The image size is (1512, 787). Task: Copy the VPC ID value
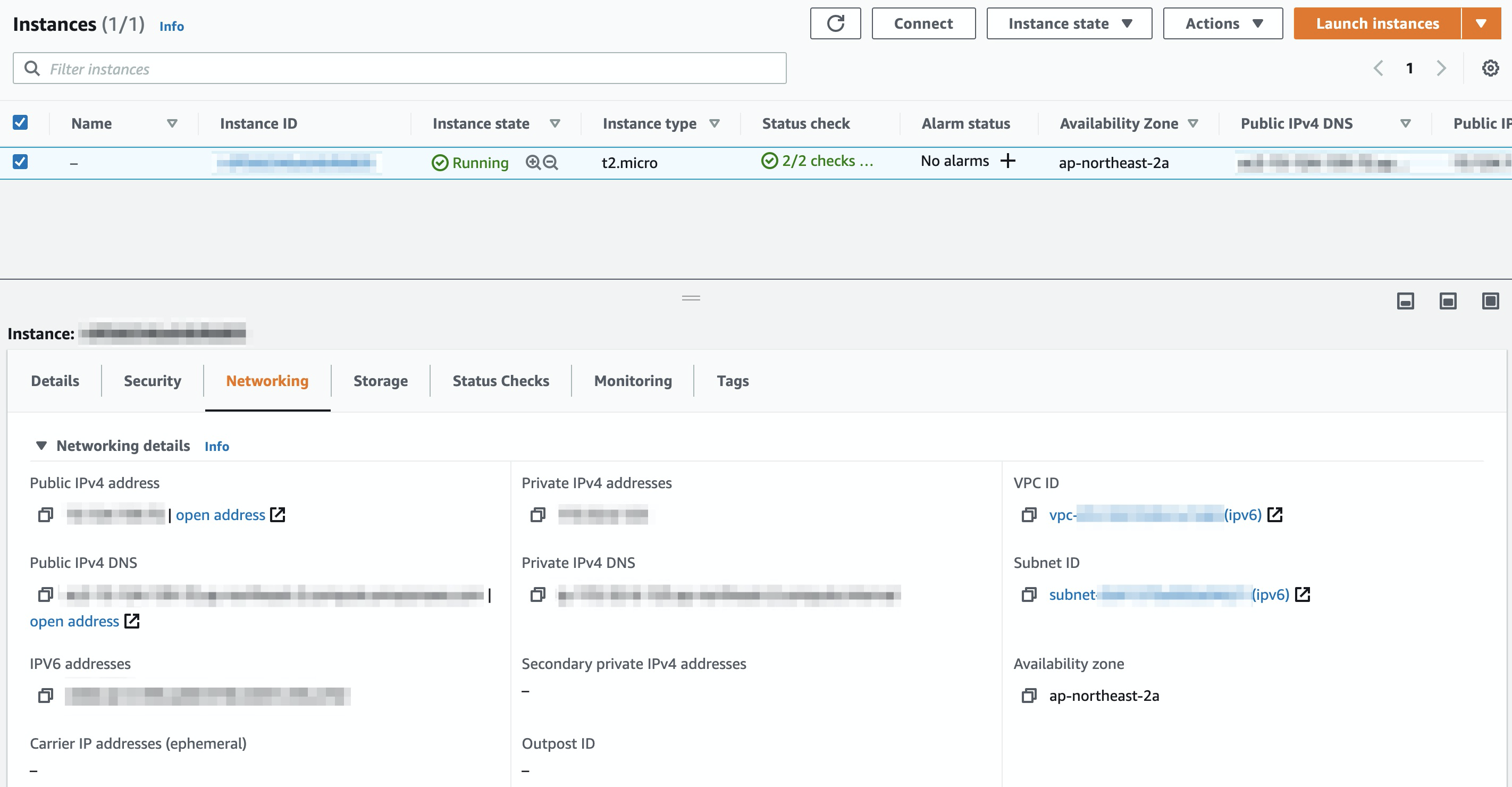[x=1028, y=515]
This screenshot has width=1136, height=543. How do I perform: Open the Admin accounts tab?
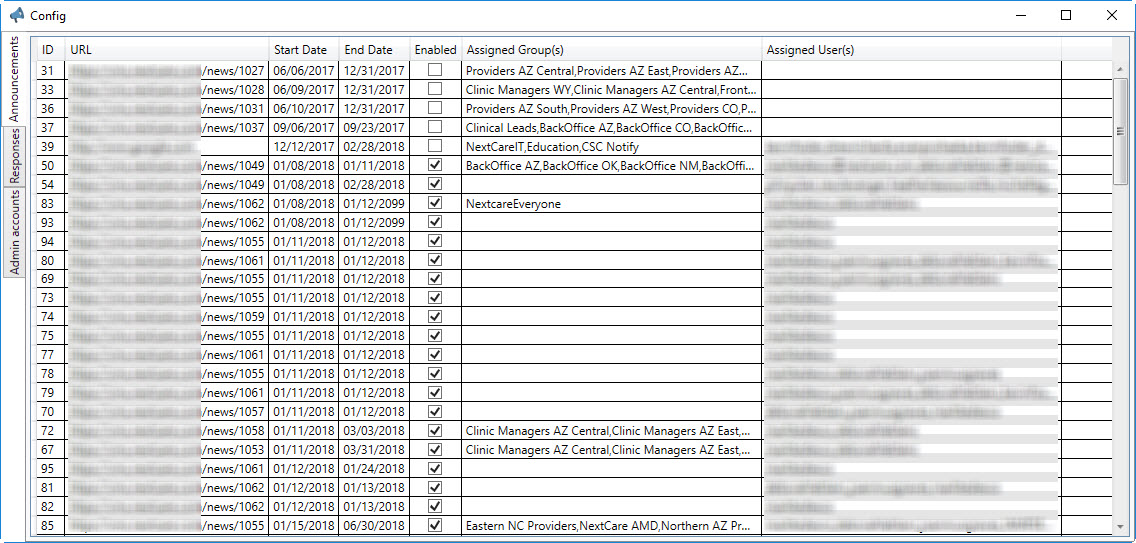click(x=15, y=232)
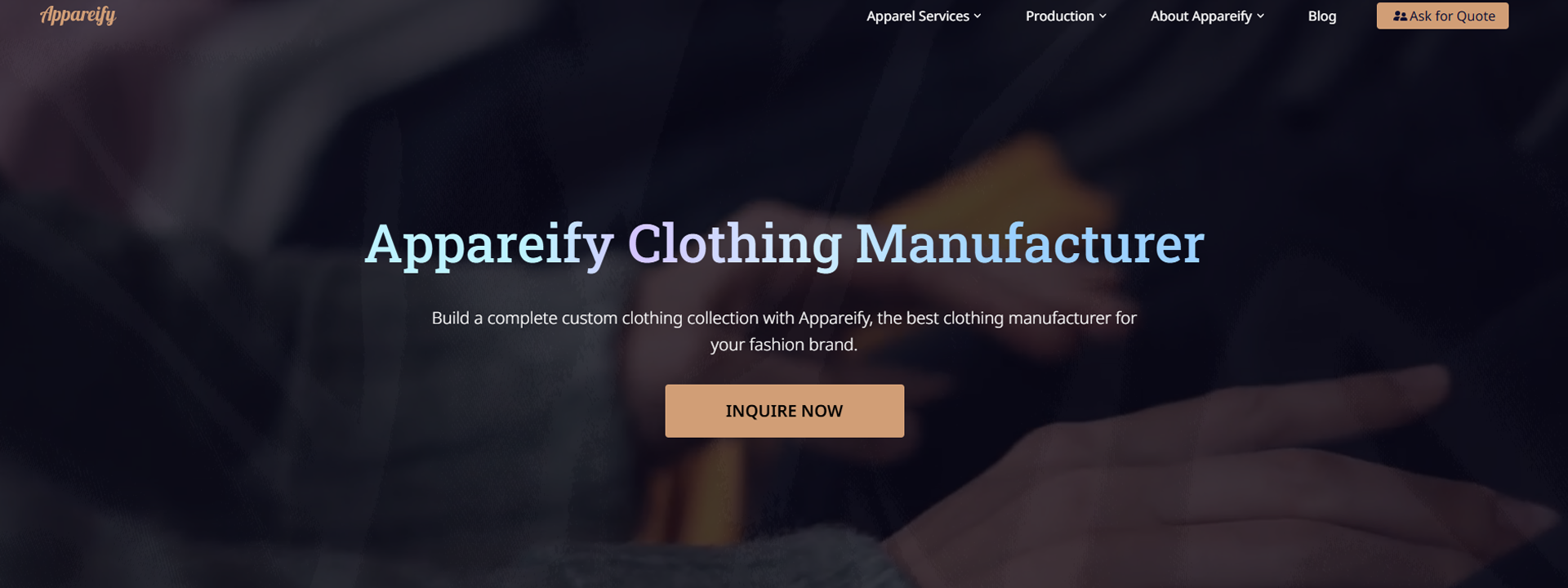This screenshot has width=1568, height=588.
Task: Expand the About Appareify chevron arrow
Action: point(1260,16)
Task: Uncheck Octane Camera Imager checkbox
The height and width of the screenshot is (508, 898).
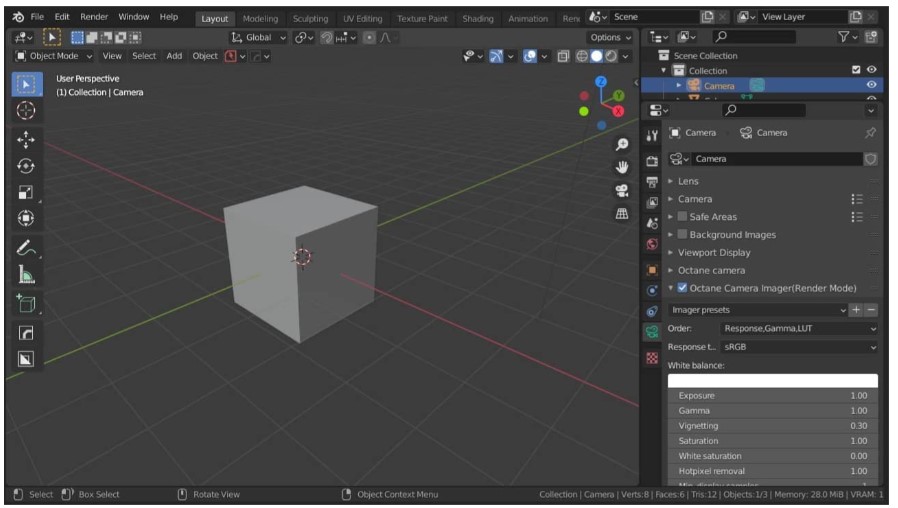Action: (682, 288)
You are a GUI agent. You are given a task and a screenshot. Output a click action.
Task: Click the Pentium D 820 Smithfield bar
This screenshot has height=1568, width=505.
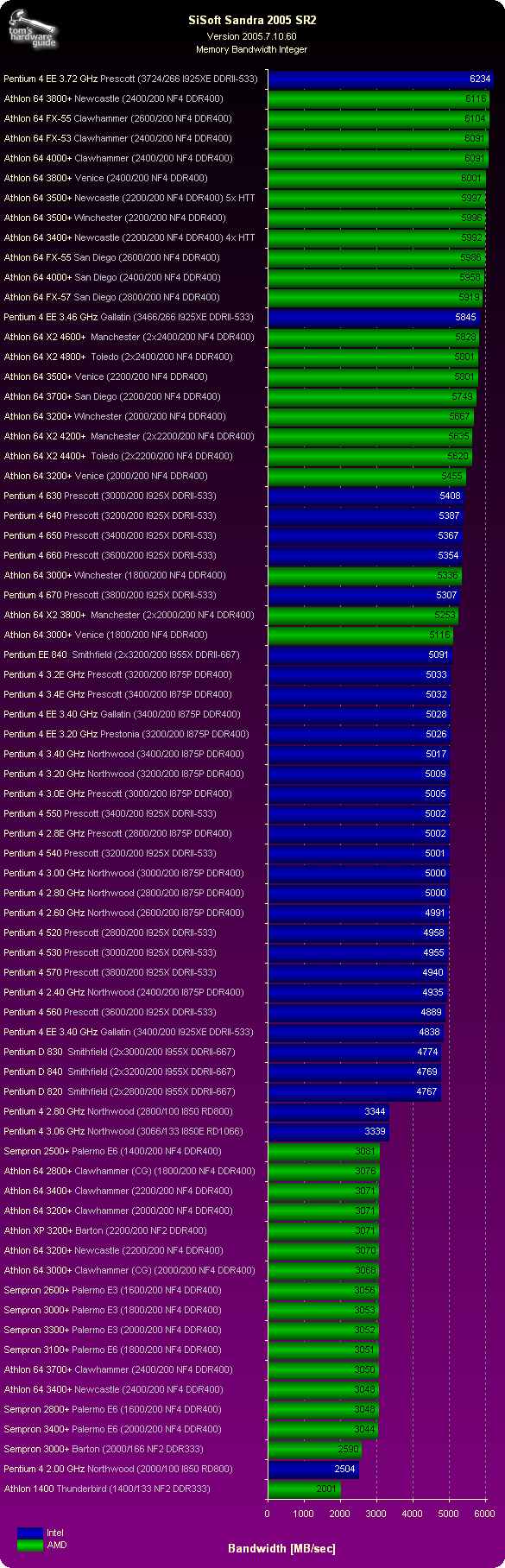pos(355,1091)
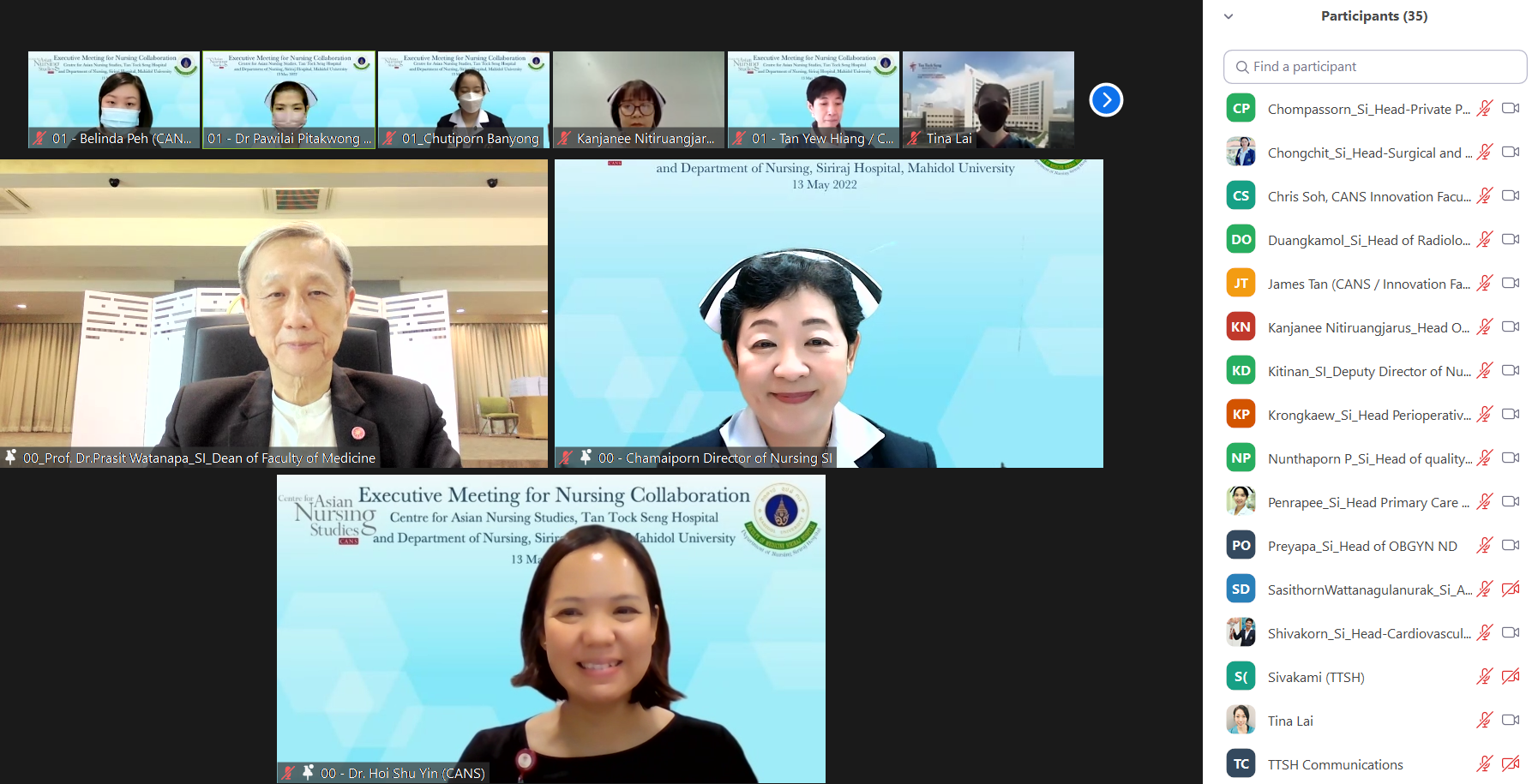The width and height of the screenshot is (1532, 784).
Task: Click the disabled camera icon for Sivakami (TTSH)
Action: pos(1511,677)
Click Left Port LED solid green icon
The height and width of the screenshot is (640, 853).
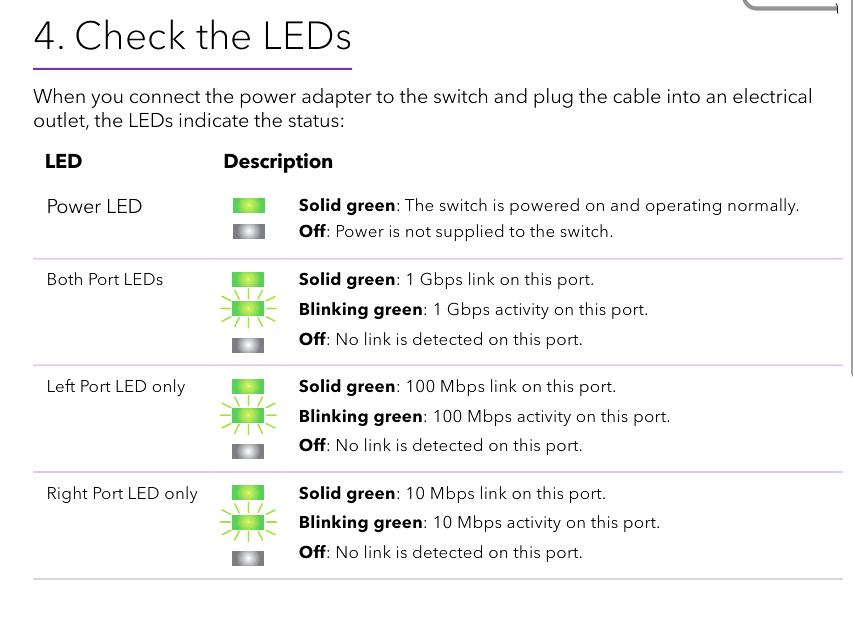[248, 386]
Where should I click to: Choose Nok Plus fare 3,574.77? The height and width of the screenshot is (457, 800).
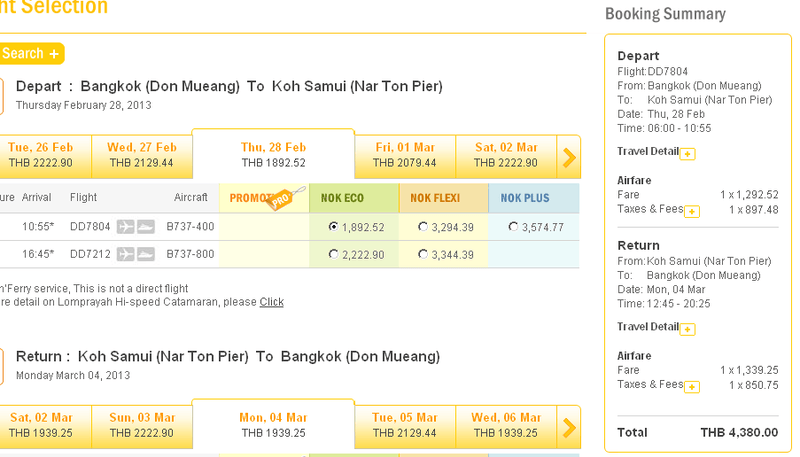click(513, 227)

* * *

> [Task to complete] Give every line of the records above as a JSON list of strings, one string per line, with blank lines left out. Omit the pictures.

> [Task solution]
[
  "The image size is (1512, 787). Task: Copy the VPC ID value",
  "[x=1028, y=515]",
  "This screenshot has width=1136, height=543. How do I perform: Open the Admin accounts tab?",
  "click(x=15, y=232)",
  "This screenshot has width=1568, height=588.",
  "Task: Expand the About Appareify chevron arrow",
  "Action: point(1260,16)",
  "Task: Uncheck Octane Camera Imager checkbox",
  "The height and width of the screenshot is (508, 898).",
  "Action: (682, 288)",
  "You are a GUI agent. You are given a task and a screenshot. Output a click action.",
  "Task: Click the Pentium D 820 Smithfield bar",
  "This screenshot has height=1568, width=505.",
  "pos(355,1091)",
  "The width and height of the screenshot is (1532, 784).",
  "Task: Click the disabled camera icon for Sivakami (TTSH)",
  "Action: pos(1511,677)",
  "Click Left Port LED solid green icon",
  "The height and width of the screenshot is (640, 853).",
  "[248, 386]",
  "Where should I click to: Choose Nok Plus fare 3,574.77? The height and width of the screenshot is (457, 800).",
  "click(513, 227)"
]